Sebagai koordinator, B dapat dikenakan Pasal 55 KUHP (turut serta atau menyuruh melakukan tindak pidana).
2. Tindak Pidana Korupsi (Suap atau Gratifikasi oleh Aparat Negara)
Pasal 12 huruf e UU No. 31 Tahun 1999 jo. UU No. 20 Tahun 2001:
“Pegawai negeri yang memaksa memberikan sesuatu karena kekuasaan atau jabatannya, diancam pidana penjara 4 hingga 20 tahun dan denda Rp200 juta hingga Rp1 miliar.”
Jika terbukti menerima atau meminta setoran dari pengusaha tambang, B bisa dijerat sebagai pelaku korupsi.
3. Penyalahgunaan Wewenang
Pasal 421 KUHP:
“Pegawai negeri yang menyalahgunakan kekuasaan untuk memaksa seseorang, diancam pidana penjara paling lama 2 tahun 8 bulan.”

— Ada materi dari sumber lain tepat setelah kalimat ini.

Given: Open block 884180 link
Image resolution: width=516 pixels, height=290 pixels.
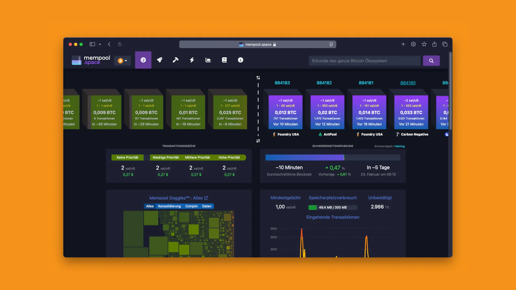Looking at the screenshot, I should pyautogui.click(x=408, y=83).
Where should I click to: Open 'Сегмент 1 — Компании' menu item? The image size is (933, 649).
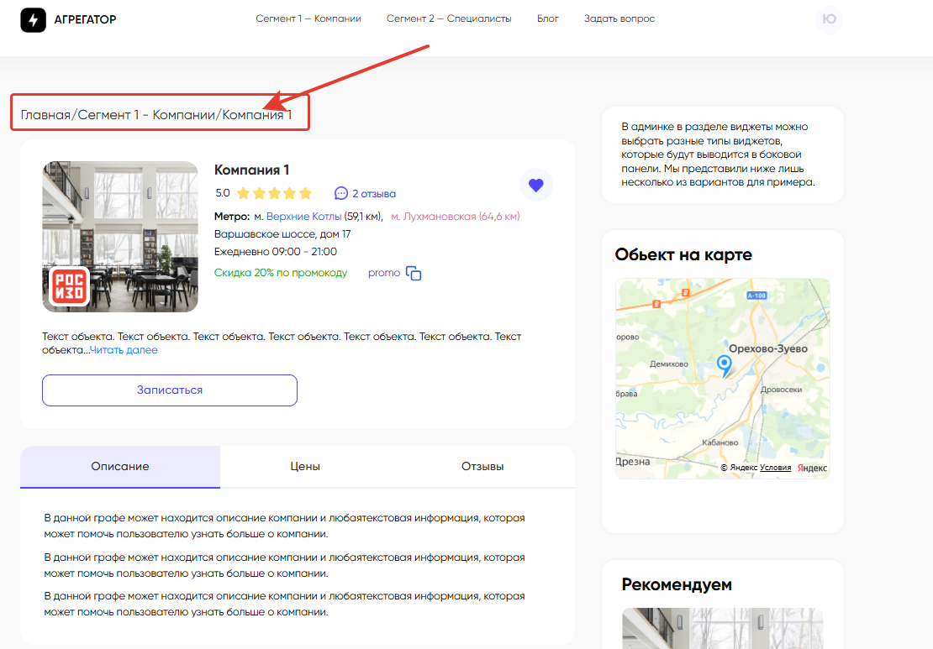[308, 18]
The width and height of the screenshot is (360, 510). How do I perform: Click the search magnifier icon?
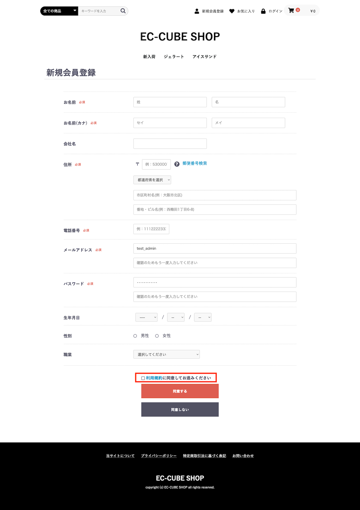123,11
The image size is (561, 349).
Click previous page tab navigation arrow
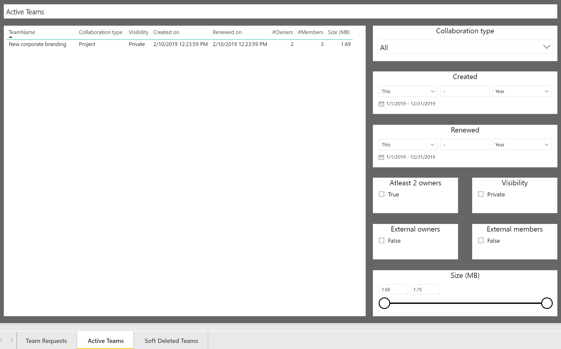tap(2, 340)
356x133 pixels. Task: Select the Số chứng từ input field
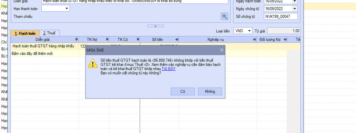coord(281,16)
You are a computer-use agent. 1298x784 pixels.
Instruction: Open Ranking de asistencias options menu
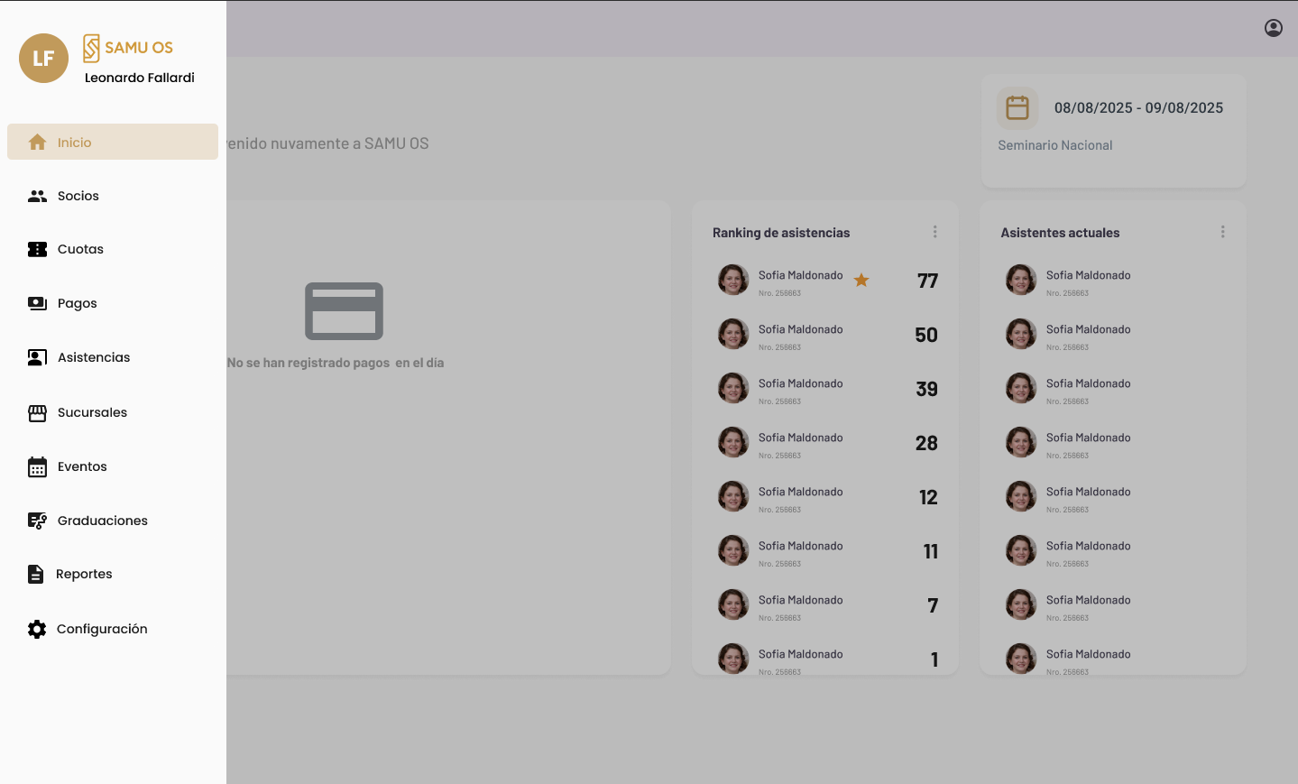[x=934, y=232]
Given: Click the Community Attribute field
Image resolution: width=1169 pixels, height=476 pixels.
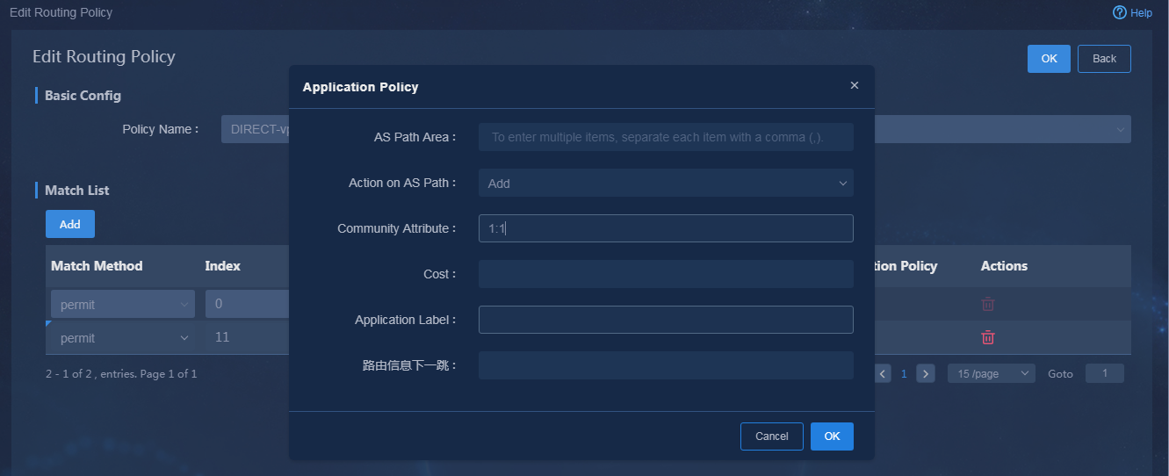Looking at the screenshot, I should tap(666, 228).

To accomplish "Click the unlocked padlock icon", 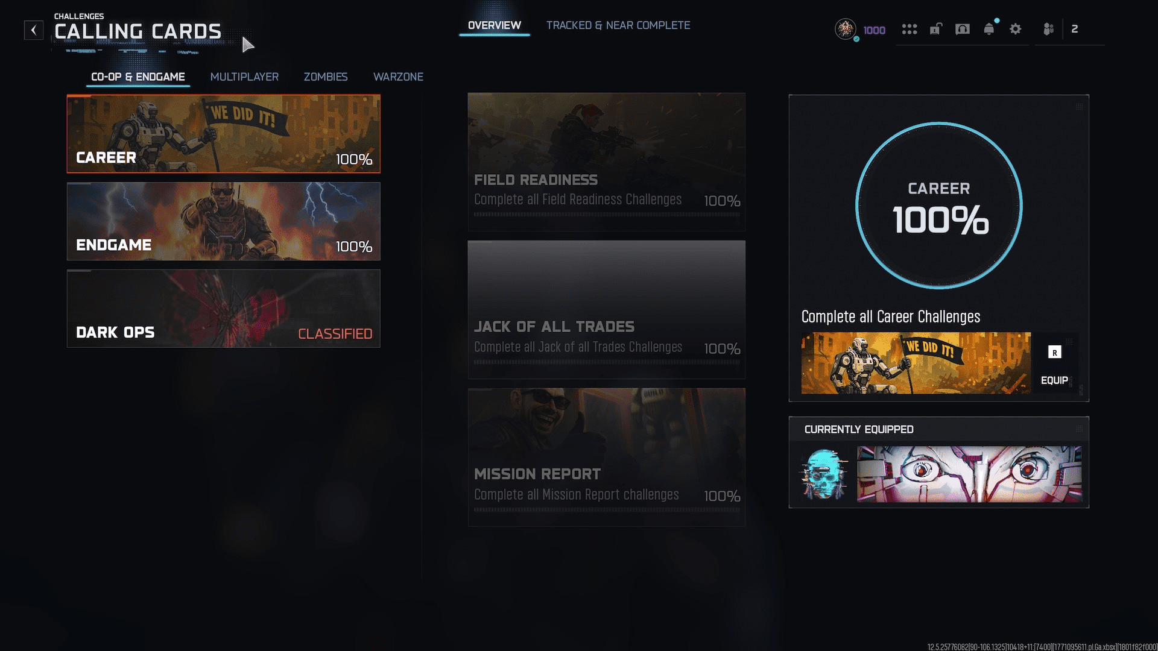I will [935, 29].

Desakan Pemeriksaan oleh Propam dan KPK
LIN mendesak agar Propam Polri segera turun tangan dan melakukan pemeriksaan mendalam terhadap oknum B. Jika ditemukan adanya indikasi kuat korupsi atau suap, Komisi Pemberantasan Korupsi (KPK) juga diminta turun tangan, mengingat potensi kerugian negara dan kerusakan lingkungan yang ditimbulkan dari praktik tambang ilegal ini.
“Ini bukan lagi sekadar pelanggaran disiplin. Ini dugaan kejahatan serius yang melibatkan oknum berseragam. Penanganannya harus tegas, transparan, dan jangan ditutup-tutupi,” ujar Wiratmoko.
Respons Kepolisian Masih Minim
Hingga berita ini ditulis, Polda Jawa Timur belum memberikan tanggapan resmi terkait laporan dari Lembaga Investigasi Negara. Namun sumber internal menyebutkan bahwa Propam tengah menelusuri nama-nama yang disebutkan dalam laporan investigasi tersebut.
Sementara itu, sejumlah aktivis lingkungan di Tuban juga mengeluhkan maraknya kerusakan lingkungan akibat tambang ilegal, terutama di wilayah pesisir dan kawasan hutan rakyat yang mulai tergerus.
Penutup
Kasus ini menjadi ujian serius bagi komitmen reformasi internal Polri dan integritas penegakan hukum di sektor pertambangan. Jika terbukti, oknum B tidak hanya menghadapi ancaman pidana berat, tetapi juga pemecatan tidak hormat sesuai peraturan internal Polri.